For traditional grid-tied BESS projects, sizing is fairly straightforward. Developers know their interconnect agreements, their power purchase agreements (PPAs), and can specify exactly how many MWs they need and for what duration.
AI data centres are different. Blalock explains, “With an AI data centre developer, they don’t know that target, and they’re coming to us saying, ‘Tell me how much battery I need.'”
Wärtsilä’s approach starts with the load change. “If it’s going from 20% to 80%, whatever that load change is, start with one-to-one power,” he says. “So, if it’s a 600MW load change that you have to absorb, start with 600MW of batteries. Then for the duration, start from 2-hour.”
However, that is only the beginning of the process. “We have to model the whole system. We have to know what the generation assets are. If it’s grid-tied, we need to know about that grid connection. We need to know as much as we can about the load profile itself.”
The moving target
Complicating matters further is the fact that AI load profiles are closely guarded secrets.
“It’s something that chip providers like NVIDIA, or whoever’s building those chips, hold very close to their chest—what that load profile looks like,” Blalock notes. “It can also change from one generation of chip to the next.”
Even training methodologies could alter power consumption patterns. “If that load profile changes, you may have built the BESS that could support the original load profile, but then something about it changes and it becomes a little more aggressive, and the power system struggles with it because it’s out of spec from what it was built to do.”
Given interconnection delays and the unique power requirements of AI facilities, many developers are opting for islanded or off-grid configurations with on-site generation.
Blalock bluntly states, “It’s basically impossible to have that without a BESS. You just can’t do it, really, at least not with an AI data center, just because the generators themselves just can’t handle that type of a load profile by themselves.”
Connecting volatile AI loads directly to the grid without storage, also is not viable, because as Blalock notes, “you kind of destroy the grid.”
While Wärtsilä has experience with islanded power systems in places like island nations, AI data centres are a significant leap in scale.
“Those [island systems] are generally in the 100MW or less range. Some of the data centres are talking around a gigawatt. So, an order of magnitude more complex,” he highlights.

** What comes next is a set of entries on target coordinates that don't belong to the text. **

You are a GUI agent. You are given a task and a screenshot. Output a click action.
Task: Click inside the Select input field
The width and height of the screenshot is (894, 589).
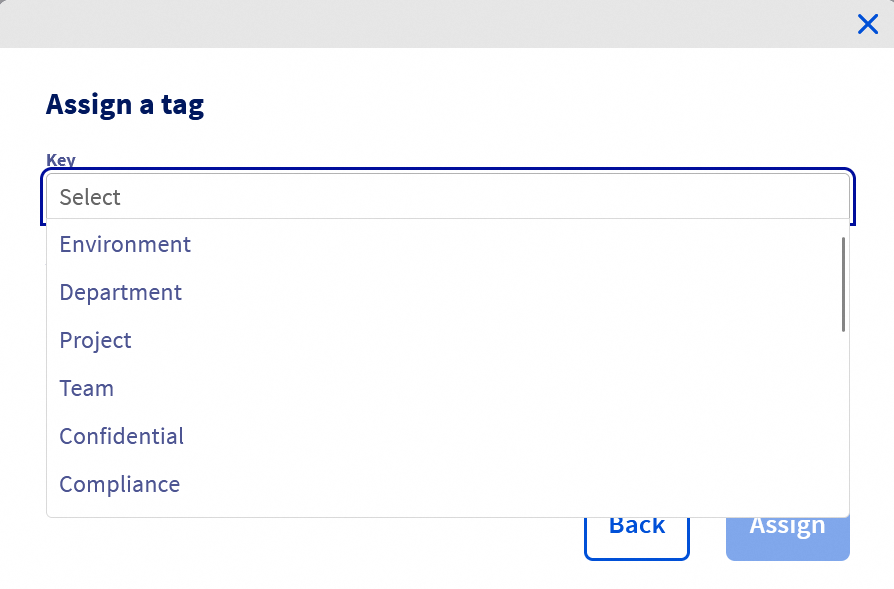pos(447,196)
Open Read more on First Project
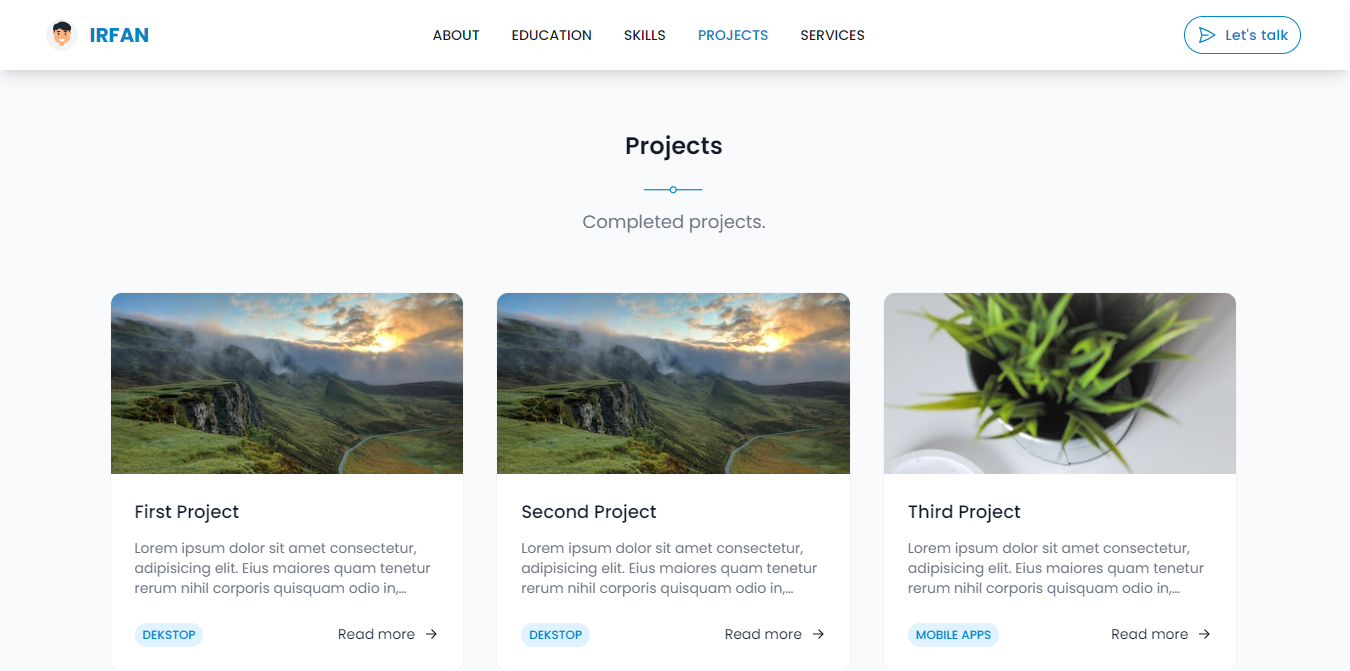 click(x=376, y=634)
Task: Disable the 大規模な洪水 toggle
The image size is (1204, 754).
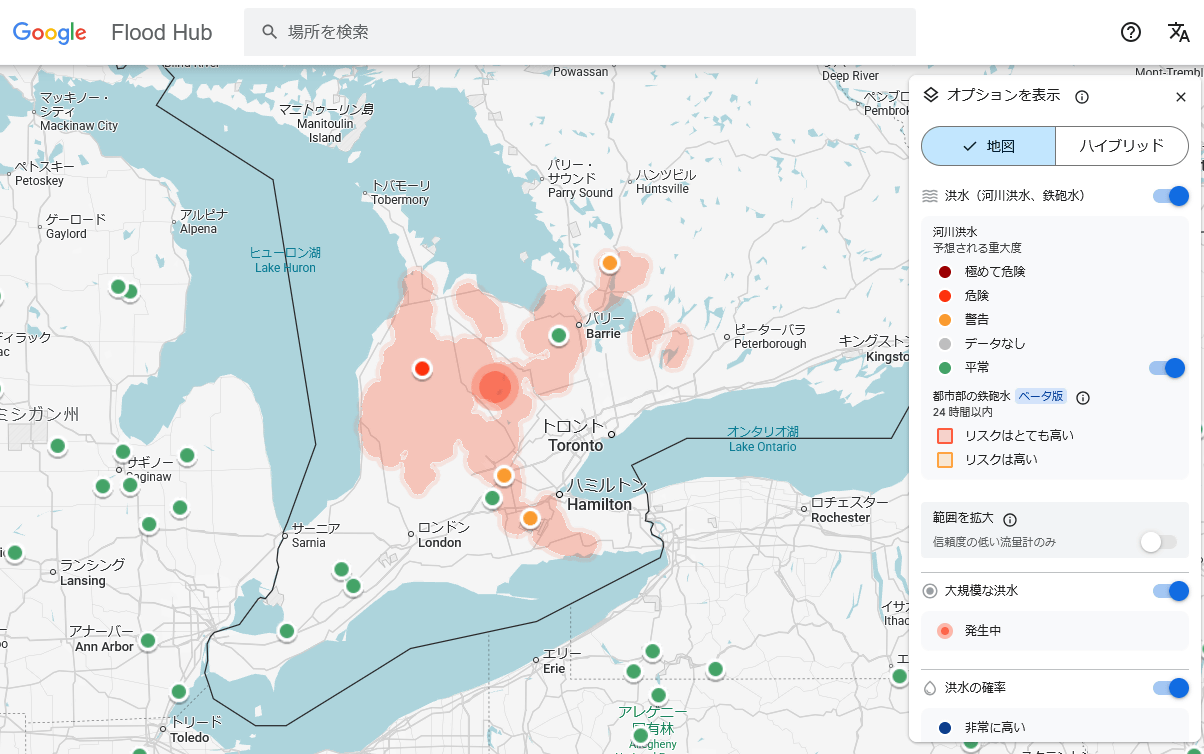Action: (1170, 591)
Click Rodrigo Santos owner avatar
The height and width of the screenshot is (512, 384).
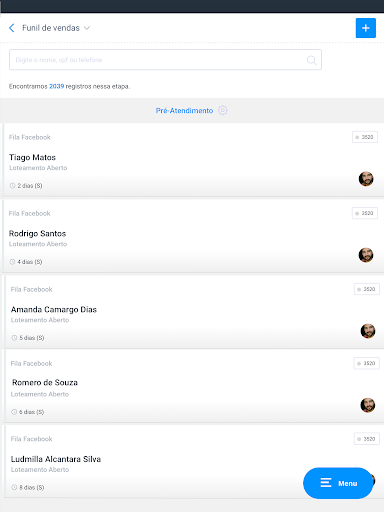(x=366, y=255)
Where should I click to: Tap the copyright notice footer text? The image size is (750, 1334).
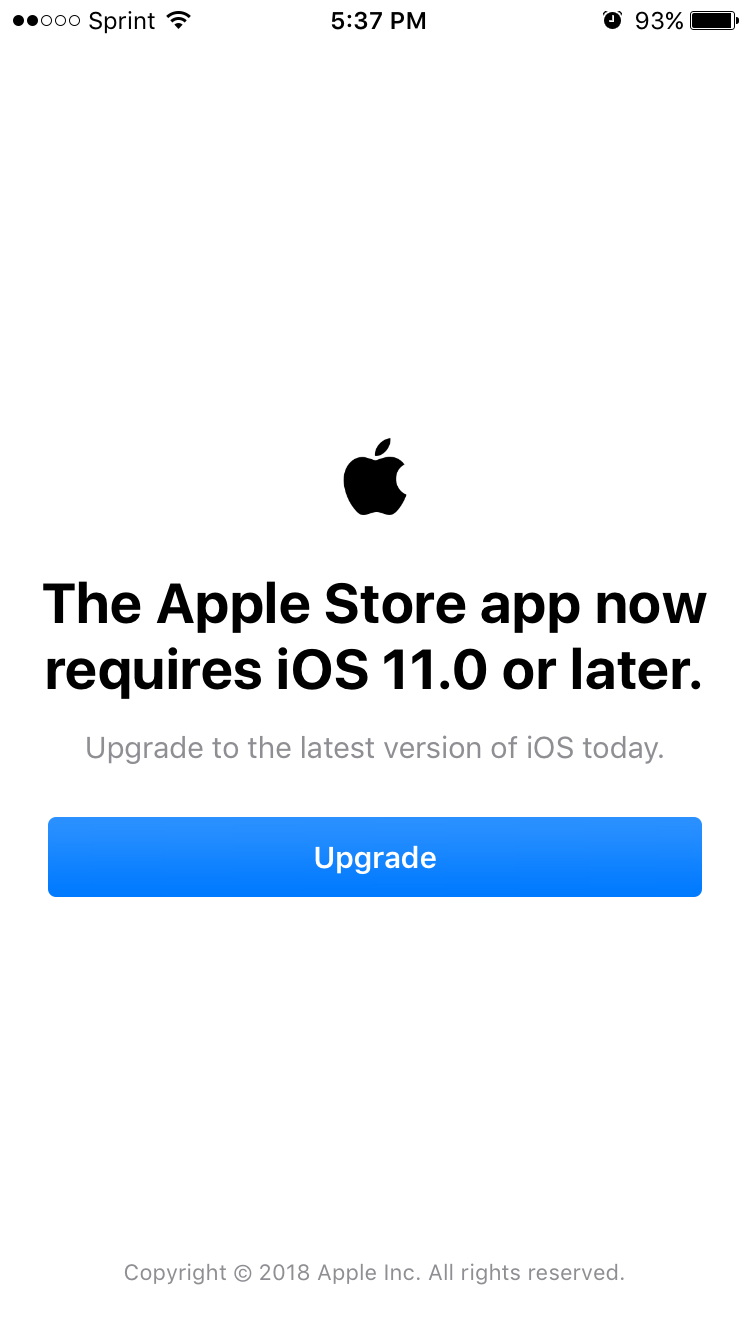tap(374, 1273)
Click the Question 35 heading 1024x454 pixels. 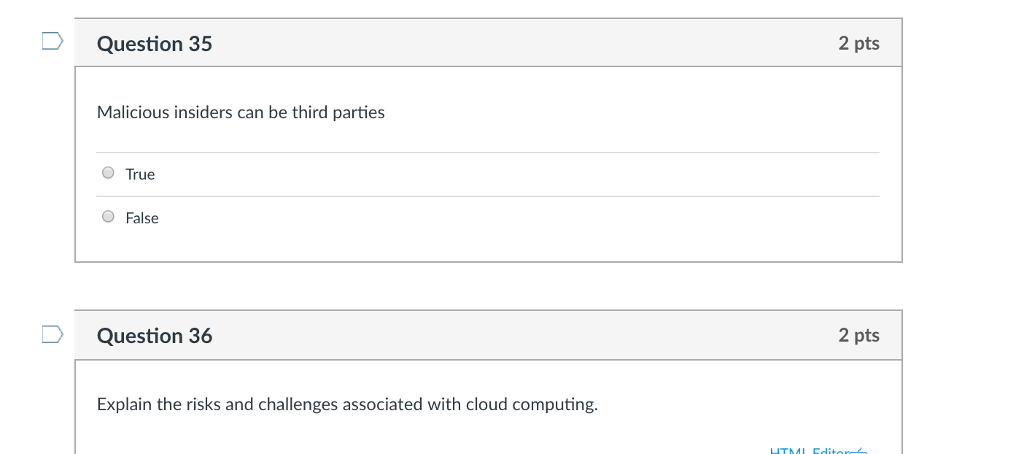click(x=154, y=44)
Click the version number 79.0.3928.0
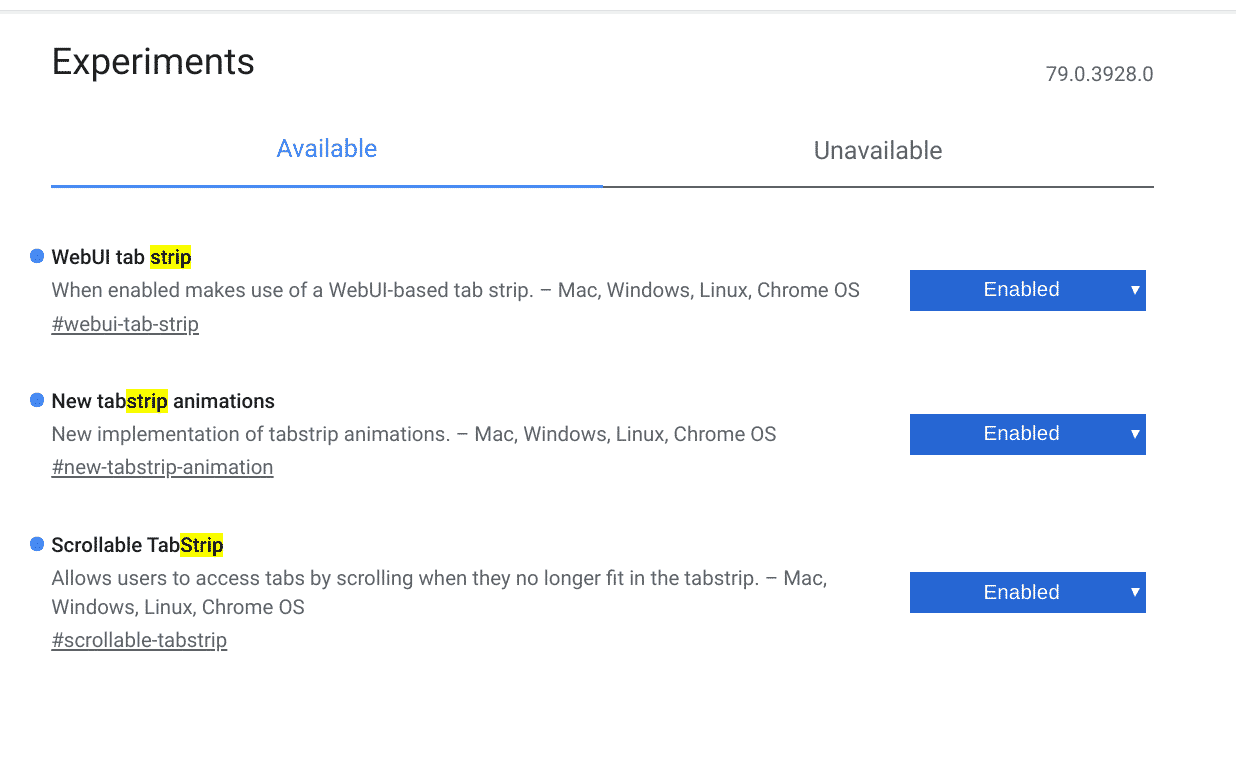This screenshot has width=1236, height=779. pyautogui.click(x=1099, y=74)
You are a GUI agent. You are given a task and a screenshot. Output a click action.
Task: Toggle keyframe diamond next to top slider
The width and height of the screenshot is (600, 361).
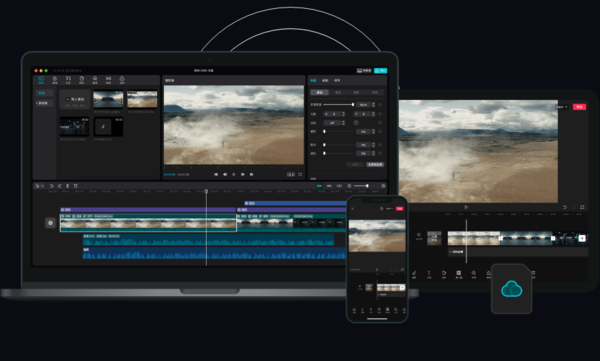point(380,105)
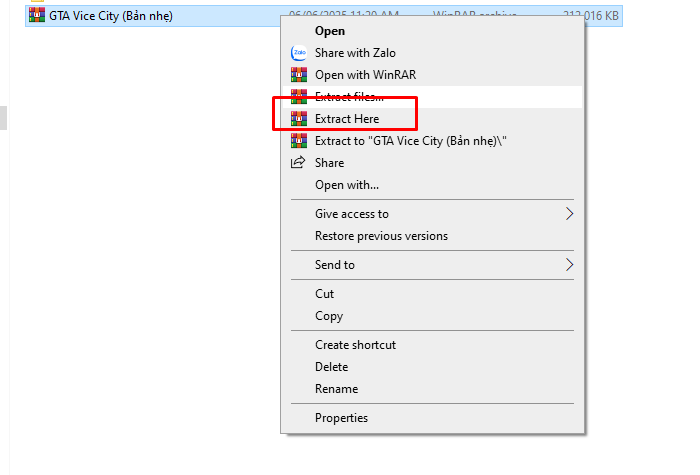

He’s direct about the challenge, “Contained, islanded grids of that size simply don’t exist. Nobody’s ever done it before.”
Coordinating generation assets, managing maintenance schedules, and ensuring uninterrupted power to the data centre while maintaining battery state of charge requires sophisticated control systems operating across multiple timescales, from milliseconds to hours, adding to the complexity.
Pairing gas and storage
In April, Wärtsilä announced it would supply an off-grid power solution for a new data centre in Texas. The 790MW power plant will operate with 42 Wärtsilä 50SG engines running on natural gas.
When asked about the installation of large gas engine installations for data centres without mention of batteries, Blalock suggests it’s a matter of timing rather than intent.
“The thing that takes the longest—first you’ve got to get the land, then you have to start planning the structures. Then, for the power, the longest lead times are the transformers and the generators, those gas engines,” he explains.
Batteries have much shorter lead times, around 18 months compared to years for generation equipment. “Once they get the engines squared away, then they start looking at the next thing on the list, which is batteries.”
However, he predicts for facilities that skip storage, “I think they’re going to regret it. I don’t think it’s going to work very well, or at all, if they don’t have a BESS.”